→ **WORK REQUEST**: Please print the whole listing below exactly as it stands.

(MATERIAL PROVIDED)

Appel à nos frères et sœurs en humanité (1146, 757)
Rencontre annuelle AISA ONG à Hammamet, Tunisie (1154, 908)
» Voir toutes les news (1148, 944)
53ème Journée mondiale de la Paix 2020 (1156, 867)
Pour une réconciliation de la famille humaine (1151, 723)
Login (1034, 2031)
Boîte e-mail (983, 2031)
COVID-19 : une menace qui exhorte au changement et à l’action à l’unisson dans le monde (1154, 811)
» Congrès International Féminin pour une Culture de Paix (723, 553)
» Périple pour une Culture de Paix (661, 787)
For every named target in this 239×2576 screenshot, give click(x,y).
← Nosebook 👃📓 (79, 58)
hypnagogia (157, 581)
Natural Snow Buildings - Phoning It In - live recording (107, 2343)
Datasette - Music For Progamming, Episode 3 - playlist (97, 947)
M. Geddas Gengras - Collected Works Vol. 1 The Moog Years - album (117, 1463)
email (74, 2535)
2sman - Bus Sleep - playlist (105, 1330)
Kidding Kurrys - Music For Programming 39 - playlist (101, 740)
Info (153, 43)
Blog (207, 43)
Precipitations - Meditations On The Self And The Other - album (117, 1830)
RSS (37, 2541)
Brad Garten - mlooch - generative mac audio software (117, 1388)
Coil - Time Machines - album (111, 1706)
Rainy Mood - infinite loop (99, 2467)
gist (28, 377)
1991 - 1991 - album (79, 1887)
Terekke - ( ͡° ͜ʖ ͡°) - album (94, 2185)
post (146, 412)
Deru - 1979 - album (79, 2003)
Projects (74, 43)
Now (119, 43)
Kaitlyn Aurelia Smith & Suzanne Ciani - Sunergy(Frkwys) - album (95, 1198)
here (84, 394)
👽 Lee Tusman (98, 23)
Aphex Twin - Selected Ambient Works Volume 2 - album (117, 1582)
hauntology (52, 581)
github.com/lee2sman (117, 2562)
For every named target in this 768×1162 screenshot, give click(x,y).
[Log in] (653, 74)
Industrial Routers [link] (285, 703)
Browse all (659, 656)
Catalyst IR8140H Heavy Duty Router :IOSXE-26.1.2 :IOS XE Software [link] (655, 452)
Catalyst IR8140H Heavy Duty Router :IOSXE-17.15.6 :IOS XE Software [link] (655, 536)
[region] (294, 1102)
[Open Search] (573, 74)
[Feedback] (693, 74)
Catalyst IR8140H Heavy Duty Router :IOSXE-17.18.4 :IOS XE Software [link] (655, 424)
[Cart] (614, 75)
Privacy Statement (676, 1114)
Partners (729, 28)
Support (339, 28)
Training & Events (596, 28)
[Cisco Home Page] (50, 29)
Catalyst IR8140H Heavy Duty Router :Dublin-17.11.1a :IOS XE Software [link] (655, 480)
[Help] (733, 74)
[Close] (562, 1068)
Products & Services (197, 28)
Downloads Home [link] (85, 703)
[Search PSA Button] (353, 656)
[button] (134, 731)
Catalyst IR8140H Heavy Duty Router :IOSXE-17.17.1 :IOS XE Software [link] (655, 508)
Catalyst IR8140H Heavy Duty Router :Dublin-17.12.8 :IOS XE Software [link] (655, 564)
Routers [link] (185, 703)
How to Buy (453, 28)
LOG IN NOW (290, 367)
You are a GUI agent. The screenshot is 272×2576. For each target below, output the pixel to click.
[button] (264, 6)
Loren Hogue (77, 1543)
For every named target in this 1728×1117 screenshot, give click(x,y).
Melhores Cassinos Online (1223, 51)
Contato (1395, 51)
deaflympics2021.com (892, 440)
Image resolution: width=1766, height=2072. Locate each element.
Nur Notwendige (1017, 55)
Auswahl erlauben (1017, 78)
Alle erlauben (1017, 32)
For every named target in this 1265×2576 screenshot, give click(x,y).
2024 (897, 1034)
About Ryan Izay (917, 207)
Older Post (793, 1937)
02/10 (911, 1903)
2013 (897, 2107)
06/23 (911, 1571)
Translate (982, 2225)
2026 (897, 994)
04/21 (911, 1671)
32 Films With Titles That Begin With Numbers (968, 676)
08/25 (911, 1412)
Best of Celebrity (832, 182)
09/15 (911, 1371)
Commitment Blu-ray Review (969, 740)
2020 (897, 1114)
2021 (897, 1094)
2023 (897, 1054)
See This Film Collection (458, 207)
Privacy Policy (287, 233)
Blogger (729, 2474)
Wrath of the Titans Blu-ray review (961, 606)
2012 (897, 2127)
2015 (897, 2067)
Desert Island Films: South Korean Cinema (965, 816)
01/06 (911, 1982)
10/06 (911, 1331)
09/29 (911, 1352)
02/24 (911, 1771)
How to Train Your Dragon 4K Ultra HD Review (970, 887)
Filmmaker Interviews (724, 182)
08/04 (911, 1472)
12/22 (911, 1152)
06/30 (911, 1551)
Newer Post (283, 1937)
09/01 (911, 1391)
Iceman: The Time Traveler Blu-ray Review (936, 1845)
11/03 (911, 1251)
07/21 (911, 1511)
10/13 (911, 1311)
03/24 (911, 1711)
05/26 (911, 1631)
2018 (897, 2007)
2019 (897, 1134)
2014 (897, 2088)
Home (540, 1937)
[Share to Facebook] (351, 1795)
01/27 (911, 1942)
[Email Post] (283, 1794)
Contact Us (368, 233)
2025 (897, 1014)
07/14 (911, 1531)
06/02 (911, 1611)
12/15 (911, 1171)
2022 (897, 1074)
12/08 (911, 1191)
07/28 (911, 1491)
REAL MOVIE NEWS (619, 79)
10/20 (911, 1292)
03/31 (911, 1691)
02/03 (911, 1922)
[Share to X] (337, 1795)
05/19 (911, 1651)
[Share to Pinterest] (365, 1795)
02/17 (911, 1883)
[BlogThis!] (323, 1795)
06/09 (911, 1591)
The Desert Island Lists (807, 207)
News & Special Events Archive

(End MATERIAL PROVIDED)

→ **OUTPUT OF THE TASK**:
Appel à nos frères et sœurs en humanité (1146, 757)
Rencontre annuelle AISA ONG à Hammamet, Tunisie (1154, 908)
» Voir toutes les news (1148, 944)
53ème Journée mondiale de la Paix 2020 (1156, 867)
Pour une réconciliation de la famille humaine (1151, 723)
Login (1034, 2031)
Boîte e-mail (983, 2031)
COVID-19 : une menace qui exhorte au changement et à l’action à l’unisson dans le monde (1154, 811)
» Congrès International Féminin pour une Culture de Paix (723, 553)
» Périple pour une Culture de Paix (661, 787)
For every named target in this 239×2576 screenshot, give click(x,y).
← Nosebook 👃📓 (79, 58)
hypnagogia (157, 581)
Natural Snow Buildings - Phoning It In - live recording (107, 2343)
Datasette - Music For Progamming, Episode 3 - playlist (97, 947)
M. Geddas Gengras - Collected Works Vol. 1 The Moog Years - album (117, 1463)
email (74, 2535)
2sman - Bus Sleep - playlist (105, 1330)
Kidding Kurrys - Music For Programming 39 - playlist (101, 740)
Info (153, 43)
Blog (207, 43)
Precipitations - Meditations On The Self And The Other - album (117, 1830)
RSS (37, 2541)
Brad Garten - mlooch - generative mac audio software (117, 1388)
Coil - Time Machines - album (111, 1706)
Rainy Mood - infinite loop (99, 2467)
gist (28, 377)
1991 - 1991 - album (79, 1887)
Terekke - ( ͡° ͜ʖ ͡°) - album (94, 2185)
post (146, 412)
Deru - 1979 - album (79, 2003)
Projects (74, 43)
Now (119, 43)
Kaitlyn Aurelia Smith & Suzanne Ciani - Sunergy(Frkwys) - album (95, 1198)
here (84, 394)
👽 Lee Tusman (98, 23)
Aphex Twin - Selected Ambient Works Volume 2 - album (117, 1582)
hauntology (52, 581)
github.com/lee2sman (117, 2562)
For every named target in this 768×1162 screenshot, give click(x,y).
[Log in] (653, 74)
Industrial Routers [link] (285, 703)
Browse all (659, 656)
Catalyst IR8140H Heavy Duty Router :IOSXE-26.1.2 :IOS XE Software [link] (655, 452)
Catalyst IR8140H Heavy Duty Router :IOSXE-17.15.6 :IOS XE Software [link] (655, 536)
[region] (294, 1102)
[Open Search] (573, 74)
[Feedback] (693, 74)
Catalyst IR8140H Heavy Duty Router :IOSXE-17.18.4 :IOS XE Software [link] (655, 424)
[Cart] (614, 75)
Privacy Statement (676, 1114)
Partners (729, 28)
Support (339, 28)
Training & Events (596, 28)
[Cisco Home Page] (50, 29)
Catalyst IR8140H Heavy Duty Router :Dublin-17.11.1a :IOS XE Software [link] (655, 480)
[Help] (733, 74)
[Close] (562, 1068)
Products & Services (197, 28)
Downloads Home [link] (85, 703)
[Search PSA Button] (353, 656)
[button] (134, 731)
Catalyst IR8140H Heavy Duty Router :IOSXE-17.17.1 :IOS XE Software [link] (655, 508)
Catalyst IR8140H Heavy Duty Router :Dublin-17.12.8 :IOS XE Software [link] (655, 564)
Routers [link] (185, 703)
How to Buy (453, 28)
LOG IN NOW (290, 367)
You are a GUI agent. The screenshot is 272×2576. For each target below, output the pixel to click.
[button] (264, 6)
Loren Hogue (77, 1543)
For every named target in this 1728×1117 screenshot, give click(x,y).
Melhores Cassinos Online (1223, 51)
Contato (1395, 51)
deaflympics2021.com (892, 440)
Image resolution: width=1766, height=2072. Locate each element.
Nur Notwendige (1017, 55)
Auswahl erlauben (1017, 78)
Alle erlauben (1017, 32)
For every named target in this 1265×2576 screenshot, give click(x,y).
2024 (897, 1034)
About Ryan Izay (917, 207)
Older Post (793, 1937)
02/10 (911, 1903)
2013 (897, 2107)
06/23 (911, 1571)
Translate (982, 2225)
2026 (897, 994)
04/21 (911, 1671)
32 Films With Titles That Begin With Numbers (968, 676)
08/25 (911, 1412)
Best of Celebrity (832, 182)
09/15 (911, 1371)
Commitment Blu-ray Review (969, 740)
2020 (897, 1114)
2021 (897, 1094)
2023 (897, 1054)
See This Film Collection (458, 207)
Privacy Policy (287, 233)
Blogger (729, 2474)
Wrath of the Titans Blu-ray review (961, 606)
2012 (897, 2127)
2015 (897, 2067)
Desert Island Films: South Korean Cinema (965, 816)
01/06 (911, 1982)
10/06 (911, 1331)
09/29 (911, 1352)
02/24 (911, 1771)
How to Train Your Dragon 4K Ultra HD Review (970, 887)
Filmmaker Interviews (724, 182)
08/04 (911, 1472)
12/22 (911, 1152)
06/30 (911, 1551)
Newer Post (283, 1937)
09/01 (911, 1391)
Iceman: The Time Traveler Blu-ray Review (936, 1845)
11/03 (911, 1251)
07/21 (911, 1511)
10/13 (911, 1311)
03/24 (911, 1711)
05/26 (911, 1631)
2018 (897, 2007)
2019 (897, 1134)
2014 (897, 2088)
Home (540, 1937)
[Share to Facebook] (351, 1795)
01/27 (911, 1942)
[Email Post] (283, 1794)
Contact Us (368, 233)
2025 (897, 1014)
07/14 (911, 1531)
06/02 (911, 1611)
12/15 (911, 1171)
2022 (897, 1074)
12/08 (911, 1191)
07/28 (911, 1491)
REAL MOVIE NEWS (619, 79)
10/20 (911, 1292)
03/31 (911, 1691)
02/03 (911, 1922)
[Share to X] (337, 1795)
05/19 (911, 1651)
[Share to Pinterest] (365, 1795)
02/17 (911, 1883)
[BlogThis!] (323, 1795)
06/09 (911, 1591)
The Desert Island Lists (807, 207)
News & Special Events Archive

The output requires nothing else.